Estiquei os braços e pensei como explicar pro Dan na minha língua que a mamãe dormiu demais e que hoje não tinha escolinha... mas quis acreditar por mais alguns minutos que eu falaria normalmente. Só o abracei.


Levantei da cama, troquei de roupa, enquanto Dan descobria o gosto do cinto do meu roupão. Fiquei alguns minutos olhando pra ele, pensando como será quando ele não tiver mais o pai por perto... será que vai ficar complexado? Se bem que metade da classe dele já é de filhos de divorciados...


Peguei meu filhinho no colo e já o achei pesado... nossa, são os seus 4 anos que estão mais gordos ou os meus 32 que estão mais fracos, gracinha?


Fomos até a cozinha brincando, e, surpresa, lá estão Alberto e Marília me esperando para o café.

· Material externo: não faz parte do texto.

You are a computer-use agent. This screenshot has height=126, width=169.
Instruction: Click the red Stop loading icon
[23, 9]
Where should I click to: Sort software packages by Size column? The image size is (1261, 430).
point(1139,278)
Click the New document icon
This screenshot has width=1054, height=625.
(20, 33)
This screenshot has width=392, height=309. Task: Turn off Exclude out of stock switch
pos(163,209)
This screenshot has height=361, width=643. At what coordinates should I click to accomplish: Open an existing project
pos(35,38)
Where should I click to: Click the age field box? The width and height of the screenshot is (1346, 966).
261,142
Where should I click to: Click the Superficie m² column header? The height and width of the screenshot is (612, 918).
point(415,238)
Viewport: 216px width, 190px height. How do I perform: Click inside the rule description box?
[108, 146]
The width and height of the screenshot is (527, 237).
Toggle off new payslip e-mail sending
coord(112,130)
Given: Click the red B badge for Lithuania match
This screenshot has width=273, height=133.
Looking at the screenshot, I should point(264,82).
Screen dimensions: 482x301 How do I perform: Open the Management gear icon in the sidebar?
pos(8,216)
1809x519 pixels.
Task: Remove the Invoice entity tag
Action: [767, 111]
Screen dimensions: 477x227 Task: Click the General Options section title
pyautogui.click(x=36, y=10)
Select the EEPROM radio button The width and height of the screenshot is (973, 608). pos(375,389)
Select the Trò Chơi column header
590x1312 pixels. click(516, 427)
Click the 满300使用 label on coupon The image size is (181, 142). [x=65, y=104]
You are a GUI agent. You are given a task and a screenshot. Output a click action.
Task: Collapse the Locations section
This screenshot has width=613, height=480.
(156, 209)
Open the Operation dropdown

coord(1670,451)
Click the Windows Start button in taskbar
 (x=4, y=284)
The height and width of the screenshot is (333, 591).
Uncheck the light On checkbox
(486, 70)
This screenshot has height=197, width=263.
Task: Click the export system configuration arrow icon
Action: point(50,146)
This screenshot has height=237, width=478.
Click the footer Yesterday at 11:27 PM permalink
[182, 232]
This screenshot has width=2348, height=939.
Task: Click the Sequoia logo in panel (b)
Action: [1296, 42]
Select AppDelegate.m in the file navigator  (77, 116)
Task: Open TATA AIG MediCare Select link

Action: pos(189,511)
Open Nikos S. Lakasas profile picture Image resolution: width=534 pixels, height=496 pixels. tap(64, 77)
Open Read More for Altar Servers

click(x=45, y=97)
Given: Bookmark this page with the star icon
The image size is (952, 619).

Quase caio.


Ponho Dan no chão, e me odeio. Sento na mesa fingindo naturalidade. Olho para eles e para o bolo em cima da mesa. Tem algo escrito nele, e os dois estão sem graça porque sabem que eu não entendo.


- Está escrito "Feliz Aniversário! Para a Melhor Amiga e Esposa do Mundo".


Ele sorri e pega na mão dela. O que eu estou esperando para tacar o bolo na cara dos dois, pegar uma faca e me matar? Eles se levantam e me abraçam. Isto não está acontecendo...


- Nós sabemos que você está passando por uma fase muito difícil, por isto decidimos suspender a festa que estávamos combinando... ia vir todo mundo, até o casal do 202, que você sempre diz que adora mas que não tem tempo para chamá-los aqui em casa, querida. Era isto que eu tanto combinava com a Marília... acho que vai ter que ficar para o ano que vem, né?


Ele me beija, enquanto ela pega o Dan no colo.


- Lembra da tia Marília, Dan?


O telefone toca. A campainha também. Enquanto eu abro a porta para a Lourdinha entrar, Alberto vai atender o telefone. Começo a acreditar que minha vida vai voltar ao normal, e que eu estava sendo uma tola este tempo todo... abro a boca e resolvo falar pela primeira vez no dia. "Eu estou feliz".


- "Nigs tut nion"...


- Ah, dona Marta, este a senhora já me ensinou. É bom dia, né?


Neste momento, Alberto volta da sala com as mãos em volta da garganta, apavorado.